The textile looms took half a century to travel from Britain to India, but the dot-com from Santa Clara rushed to Bangalore with half a decade. As we globalized, the impact of urbanization also globalized. With intensified movement of people and goods, the aspiring cities of developing countries started to replicate the western success more rapidly. As urbanization is glittery on the surface, the adopters also unknowingly adopted the problems and downsides of urbanization. However, given the drastic advantages of urbanization such as a tanking economy or elimination of poverty through urban migration, such problems seem to the be minor inconveniences.

And as the urban authorities strive to remedy the teething problems of water supply and hygiene that had even bothered the cities of London and New York about a century ago, the world is entering into yet another crisis that maybe a by-product or urban and industrial development. As we built urban spaces, our perception of green spaces developed contrary to the facts. Although density meant more economic resource management and subsequent carbon emissions, the seduction of green suburbs perhaps blurred our thoughts.

Now as the west learns about the inefficiencies of car friendly suburbs, the resource deprived Gulf creates its paradise cities centered around car. And now as the west tries to persuade India and China against following the trend, while continuing their preference for Houston model, the attempt seems to be nothing more than the hypocrisy of the rich.

The modest European approach to urbanization may seem like the key to sustainable urban policy for India, China and Brazil. However, since the population in these developing countries is few folds of that in Europe, blind adoption without contextual remedies may create more problems than it solves. For instance, the archaic height regulations of India, which is just another British legacy, has forced cities such as Mumbai and Kolkata to expand rather than to get high! Moving people has monetary and carbon costs, whether it is frugal Mumbai local or flashy NCR traffic.

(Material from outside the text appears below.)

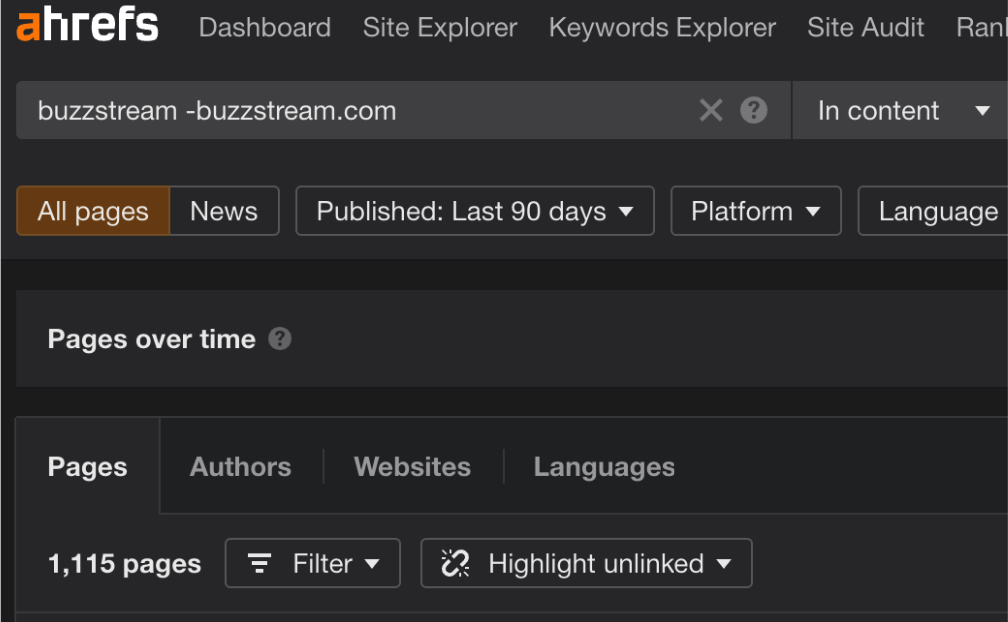Click the filter funnel icon

point(259,563)
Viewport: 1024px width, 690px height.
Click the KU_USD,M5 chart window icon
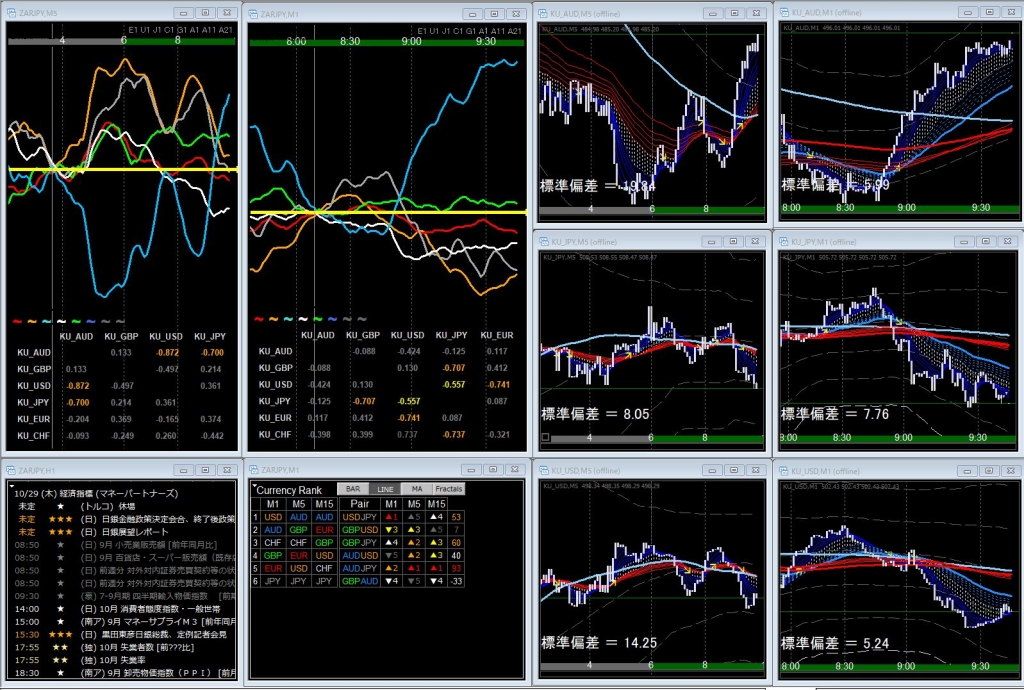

As green cities limit expansion, brown cities invite the unwelcome and we are greeted by the double edged crux of policy making. Whether the tax paid by car drivers should be used to build more highways that incentivize car ownership or improve public transport that discourages car ownership; whether the higher tax collected from urban districts be used towards urban development or rural uplift; whether the iconic relics of the past be preserved at the cost of opportunities for future generations; and whether certain cities be allowed to stay green or emit more at the cost of others!

Although the answers are apparent to economists, turns out not everyone thinks as rationally as Economists. After all, we are predictably irrational!

Arguments regarding the choice of cover picture are welcome. Although Dubai, Singapore, Tokyo, and London were among the options, owing to the advantages resulting from their unique conditions, I considered New York to be a far more tenacious choice to convey the essence of urbanization in its entirety.